We continued on our mission, imbibing in the wonderful lunch fare that is commonplace at The Raven's Nest (that's two plugs--just go and try it yourself). It's not a good idea to go Project Policing on an empty stomach. Departing this staging area, we picked up the cellular two-way communications device and encoded into it the number shown on the card. The prospective victim answered. Ever conscious of mission security, we started a line of questioning designed to disguise our intent: "Here's a hypothetical question. Say a certain Project Police Officer just happened to find himself at Mountain Valley Airport, say, today, and was interested in inspecting your project.
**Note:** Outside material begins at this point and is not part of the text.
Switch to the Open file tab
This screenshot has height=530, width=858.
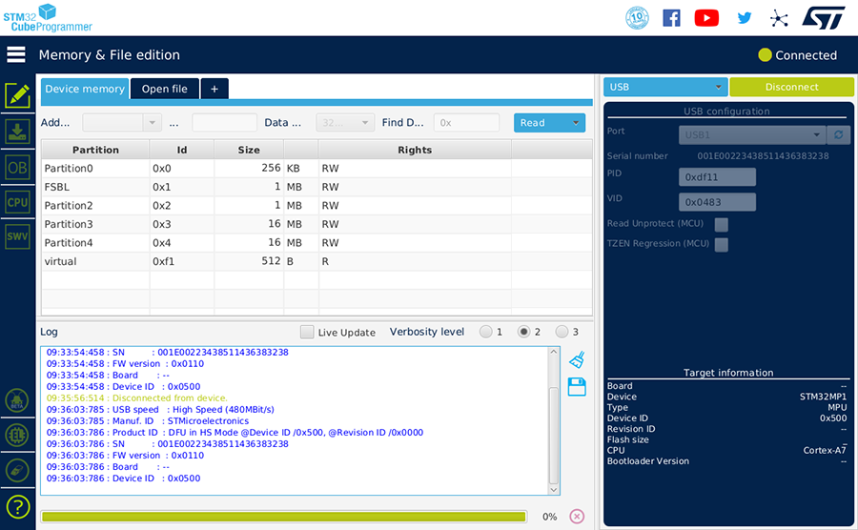(164, 89)
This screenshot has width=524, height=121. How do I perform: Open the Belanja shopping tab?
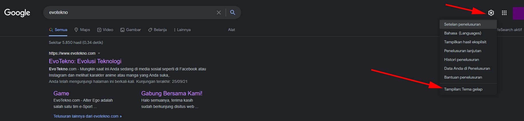(157, 30)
How would that Project Police Officer get himself from his current location to a location where such an inspection could be made?" Much to our surprise, he gave us the information without question. Doubly surprising, since after receiving the directions it was obvious that he had buried his location behind many turns and road changes, and would then just give up that security!
Approaching the appointed house, we confirmed it with a man walking down the street, who looked amazingly similar to victim. He was even wearing a Chapter 1000 nametag which read Miles Bowen. Either he knew we were coming, or he hadn't gotten the word that the Young Eagles rally was cancelled that morning and had yet to remove the identification. After parking the Project Police Paddywagon, we were immediately ushered down to the walk-in basement workshop. The first thing I noticed was that Miles had decided to challenge my bid for the "Largest Airplane Built In The Smallest Space" Award. While no comparative measurements were taken, it struck me as about the size of a one-car garage. There was a toilet conveniently placed just on the other side of a wall, with plumbing available for a utility sink.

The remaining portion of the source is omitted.